Comment by jacob019

6 days ago

Found the web interface: https://ux.priorlabs.ai/ Really cool!

Just playing around with regression mode...

    A very simple dataset, powers of two: 
    1:2, 2:4, 3:8, 5:32, 6:64, 7:128 (missing the #4 value)
    Predictions (1-10): 
    1.582 5.236 13.150 22.943 37.584 67.475 109.945 155.322 218.001 10,300.425
    Error (1-10): 
    -26.4% 23.6% 39.2% 30.3% 14.9% 5.2% -16.4% -64.8% -134.9% -240.9% 

... well, it has a positive slope

Let's see what happens if we copy the exact same values in the dataset 10 times first.

    Predictions (1-10): 
    1.993 3.967 7.986 18.138 31.965 64.140 128.125 126.607 130.667 161.756 
    Error (1-10): 
    -0.3% -0.8% -0.2% 11.8% -0.1% 0.2% 0.1% -102.2% -291.8% -533.1%

Interesting, repeated values give the model a lot more confidence of the known values. The interpolated #4 value is still off by 12%. It does not extrapolate well at all.

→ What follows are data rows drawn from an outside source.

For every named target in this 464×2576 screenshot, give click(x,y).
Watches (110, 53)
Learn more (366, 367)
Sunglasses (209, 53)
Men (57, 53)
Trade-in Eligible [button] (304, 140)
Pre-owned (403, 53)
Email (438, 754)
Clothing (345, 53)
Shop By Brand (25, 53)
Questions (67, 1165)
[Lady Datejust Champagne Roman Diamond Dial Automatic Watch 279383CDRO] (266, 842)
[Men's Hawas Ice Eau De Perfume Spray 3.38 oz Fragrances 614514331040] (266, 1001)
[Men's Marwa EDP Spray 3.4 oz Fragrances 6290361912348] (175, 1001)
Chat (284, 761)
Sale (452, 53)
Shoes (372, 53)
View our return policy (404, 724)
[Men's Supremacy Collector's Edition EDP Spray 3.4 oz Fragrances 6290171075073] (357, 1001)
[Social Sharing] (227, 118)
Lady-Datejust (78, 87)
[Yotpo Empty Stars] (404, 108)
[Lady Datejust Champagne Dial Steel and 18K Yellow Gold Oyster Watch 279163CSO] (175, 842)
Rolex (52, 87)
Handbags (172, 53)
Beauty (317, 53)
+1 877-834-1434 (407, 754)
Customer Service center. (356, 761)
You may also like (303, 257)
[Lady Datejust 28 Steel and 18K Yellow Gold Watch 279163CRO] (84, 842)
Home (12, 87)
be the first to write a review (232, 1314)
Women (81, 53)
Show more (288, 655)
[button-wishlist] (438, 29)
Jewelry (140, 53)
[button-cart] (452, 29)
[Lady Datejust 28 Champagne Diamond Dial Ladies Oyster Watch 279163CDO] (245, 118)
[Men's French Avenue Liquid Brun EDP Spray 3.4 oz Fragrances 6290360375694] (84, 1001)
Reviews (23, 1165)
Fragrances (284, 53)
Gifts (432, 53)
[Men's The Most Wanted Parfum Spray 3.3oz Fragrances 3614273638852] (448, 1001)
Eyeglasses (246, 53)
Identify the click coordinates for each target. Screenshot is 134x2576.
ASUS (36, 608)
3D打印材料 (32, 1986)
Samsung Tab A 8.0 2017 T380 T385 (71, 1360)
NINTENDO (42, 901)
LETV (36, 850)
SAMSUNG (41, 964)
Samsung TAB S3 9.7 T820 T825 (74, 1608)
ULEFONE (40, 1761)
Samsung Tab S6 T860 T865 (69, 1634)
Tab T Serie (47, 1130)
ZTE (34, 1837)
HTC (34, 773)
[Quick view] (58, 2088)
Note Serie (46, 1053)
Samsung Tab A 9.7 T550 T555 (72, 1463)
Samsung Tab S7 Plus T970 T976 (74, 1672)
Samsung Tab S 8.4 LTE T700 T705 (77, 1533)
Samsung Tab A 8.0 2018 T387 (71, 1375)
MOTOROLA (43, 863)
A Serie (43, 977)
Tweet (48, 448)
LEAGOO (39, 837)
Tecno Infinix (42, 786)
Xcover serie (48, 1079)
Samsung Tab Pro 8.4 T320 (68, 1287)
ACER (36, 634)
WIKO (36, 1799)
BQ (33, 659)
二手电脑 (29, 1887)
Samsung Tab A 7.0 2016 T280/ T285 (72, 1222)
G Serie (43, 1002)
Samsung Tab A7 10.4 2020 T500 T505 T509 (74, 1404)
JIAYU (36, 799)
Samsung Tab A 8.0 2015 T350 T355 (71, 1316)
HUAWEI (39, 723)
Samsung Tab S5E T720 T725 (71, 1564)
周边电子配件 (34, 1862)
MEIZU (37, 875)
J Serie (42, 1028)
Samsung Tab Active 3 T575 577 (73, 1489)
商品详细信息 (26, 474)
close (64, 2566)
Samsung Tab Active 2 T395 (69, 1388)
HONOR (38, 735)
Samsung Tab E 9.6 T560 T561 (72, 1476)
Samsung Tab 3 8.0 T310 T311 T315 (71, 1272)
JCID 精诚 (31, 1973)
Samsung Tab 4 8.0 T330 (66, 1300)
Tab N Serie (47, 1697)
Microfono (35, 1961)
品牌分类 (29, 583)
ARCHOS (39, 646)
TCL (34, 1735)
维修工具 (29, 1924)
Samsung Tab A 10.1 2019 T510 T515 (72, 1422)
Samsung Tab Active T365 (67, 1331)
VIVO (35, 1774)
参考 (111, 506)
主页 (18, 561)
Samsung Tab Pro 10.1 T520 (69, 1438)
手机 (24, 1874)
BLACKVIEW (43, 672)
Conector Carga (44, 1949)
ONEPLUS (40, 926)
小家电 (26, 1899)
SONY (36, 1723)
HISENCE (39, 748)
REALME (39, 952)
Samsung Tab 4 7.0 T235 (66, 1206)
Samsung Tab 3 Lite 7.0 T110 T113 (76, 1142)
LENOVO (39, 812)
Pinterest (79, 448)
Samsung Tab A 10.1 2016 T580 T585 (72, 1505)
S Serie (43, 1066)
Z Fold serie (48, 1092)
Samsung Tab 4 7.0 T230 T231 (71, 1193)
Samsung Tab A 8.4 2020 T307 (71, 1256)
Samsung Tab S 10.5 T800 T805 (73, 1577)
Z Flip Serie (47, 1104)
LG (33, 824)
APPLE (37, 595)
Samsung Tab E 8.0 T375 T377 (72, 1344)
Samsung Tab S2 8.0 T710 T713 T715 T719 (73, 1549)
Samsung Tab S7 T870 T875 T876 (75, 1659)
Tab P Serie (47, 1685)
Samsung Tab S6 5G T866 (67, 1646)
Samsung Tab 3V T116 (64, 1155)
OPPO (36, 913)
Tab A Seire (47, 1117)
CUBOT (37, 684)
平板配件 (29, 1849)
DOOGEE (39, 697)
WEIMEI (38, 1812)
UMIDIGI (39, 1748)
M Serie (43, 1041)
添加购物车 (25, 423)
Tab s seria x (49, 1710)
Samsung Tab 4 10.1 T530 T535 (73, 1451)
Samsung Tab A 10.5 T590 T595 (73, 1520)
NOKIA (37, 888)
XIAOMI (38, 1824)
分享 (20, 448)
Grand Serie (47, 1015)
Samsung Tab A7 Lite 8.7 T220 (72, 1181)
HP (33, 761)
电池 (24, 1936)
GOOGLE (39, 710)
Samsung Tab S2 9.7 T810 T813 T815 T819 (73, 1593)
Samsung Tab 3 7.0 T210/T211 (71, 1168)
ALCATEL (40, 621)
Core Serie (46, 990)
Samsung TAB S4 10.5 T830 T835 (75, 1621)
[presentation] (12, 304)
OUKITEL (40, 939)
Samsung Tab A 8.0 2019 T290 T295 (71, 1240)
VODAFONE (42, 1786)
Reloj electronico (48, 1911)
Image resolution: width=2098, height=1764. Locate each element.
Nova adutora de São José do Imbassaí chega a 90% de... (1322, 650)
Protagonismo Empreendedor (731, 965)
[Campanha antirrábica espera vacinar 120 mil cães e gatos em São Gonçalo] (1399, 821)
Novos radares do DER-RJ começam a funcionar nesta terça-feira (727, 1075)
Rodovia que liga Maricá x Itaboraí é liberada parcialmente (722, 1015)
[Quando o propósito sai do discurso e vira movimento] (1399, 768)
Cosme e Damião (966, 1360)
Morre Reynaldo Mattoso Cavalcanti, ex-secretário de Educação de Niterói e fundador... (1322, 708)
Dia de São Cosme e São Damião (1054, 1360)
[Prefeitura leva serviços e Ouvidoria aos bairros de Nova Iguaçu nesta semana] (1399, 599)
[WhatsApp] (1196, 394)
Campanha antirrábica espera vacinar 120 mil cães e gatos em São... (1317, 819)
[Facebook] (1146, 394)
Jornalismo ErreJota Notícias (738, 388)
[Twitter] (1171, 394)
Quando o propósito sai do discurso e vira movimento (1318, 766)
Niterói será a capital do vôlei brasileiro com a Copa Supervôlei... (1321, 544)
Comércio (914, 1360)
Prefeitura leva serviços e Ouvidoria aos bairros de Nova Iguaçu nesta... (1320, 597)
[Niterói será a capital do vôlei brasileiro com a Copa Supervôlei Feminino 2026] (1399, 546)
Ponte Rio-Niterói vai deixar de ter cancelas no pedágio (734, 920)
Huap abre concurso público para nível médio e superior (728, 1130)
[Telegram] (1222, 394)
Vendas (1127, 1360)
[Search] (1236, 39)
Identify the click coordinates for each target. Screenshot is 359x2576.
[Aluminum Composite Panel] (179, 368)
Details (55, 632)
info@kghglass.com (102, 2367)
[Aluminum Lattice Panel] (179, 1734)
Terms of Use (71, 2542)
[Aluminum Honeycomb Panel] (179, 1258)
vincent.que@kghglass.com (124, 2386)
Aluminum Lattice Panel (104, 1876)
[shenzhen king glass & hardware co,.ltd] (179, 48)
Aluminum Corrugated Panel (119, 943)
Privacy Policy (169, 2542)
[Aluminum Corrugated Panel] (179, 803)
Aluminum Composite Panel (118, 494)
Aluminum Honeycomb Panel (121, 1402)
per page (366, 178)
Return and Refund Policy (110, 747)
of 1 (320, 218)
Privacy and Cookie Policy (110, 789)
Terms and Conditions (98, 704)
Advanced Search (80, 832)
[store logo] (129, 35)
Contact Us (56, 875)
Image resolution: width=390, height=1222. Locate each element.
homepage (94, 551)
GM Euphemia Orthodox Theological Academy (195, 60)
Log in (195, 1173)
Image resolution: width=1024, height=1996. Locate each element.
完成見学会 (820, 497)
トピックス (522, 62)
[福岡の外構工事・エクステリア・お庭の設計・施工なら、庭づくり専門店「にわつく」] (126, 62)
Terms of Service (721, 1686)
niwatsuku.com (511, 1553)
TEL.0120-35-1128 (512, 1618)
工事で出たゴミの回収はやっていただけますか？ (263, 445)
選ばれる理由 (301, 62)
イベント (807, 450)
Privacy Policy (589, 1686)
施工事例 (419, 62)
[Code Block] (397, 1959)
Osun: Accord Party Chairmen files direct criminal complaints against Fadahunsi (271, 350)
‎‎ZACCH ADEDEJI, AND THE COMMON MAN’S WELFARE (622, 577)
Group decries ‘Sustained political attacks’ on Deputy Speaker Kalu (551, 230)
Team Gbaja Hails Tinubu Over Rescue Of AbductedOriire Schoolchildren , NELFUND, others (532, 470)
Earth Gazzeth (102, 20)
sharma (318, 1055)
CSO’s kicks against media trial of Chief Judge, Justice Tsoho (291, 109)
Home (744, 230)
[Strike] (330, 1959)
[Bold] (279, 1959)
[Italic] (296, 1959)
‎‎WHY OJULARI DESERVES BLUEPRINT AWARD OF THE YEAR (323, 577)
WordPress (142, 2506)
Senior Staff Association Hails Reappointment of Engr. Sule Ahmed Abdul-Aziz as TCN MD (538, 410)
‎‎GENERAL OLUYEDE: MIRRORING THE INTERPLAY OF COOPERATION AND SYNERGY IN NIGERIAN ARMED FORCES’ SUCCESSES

Looking forward to trying it on real world data with more features.

Yes! This makes sense from a learning perspective: More samples add additional evidence the datapoint is actually what you observed - based on one sample the model is closer to a mean regression (which would translate to more balanced class probabilities in classification). Transformers have trouble counting repeated entries (there was a famous failure case of ChatGPT, asking it to count the number of 1s and 0s in a string). This model has some tricks to solve this.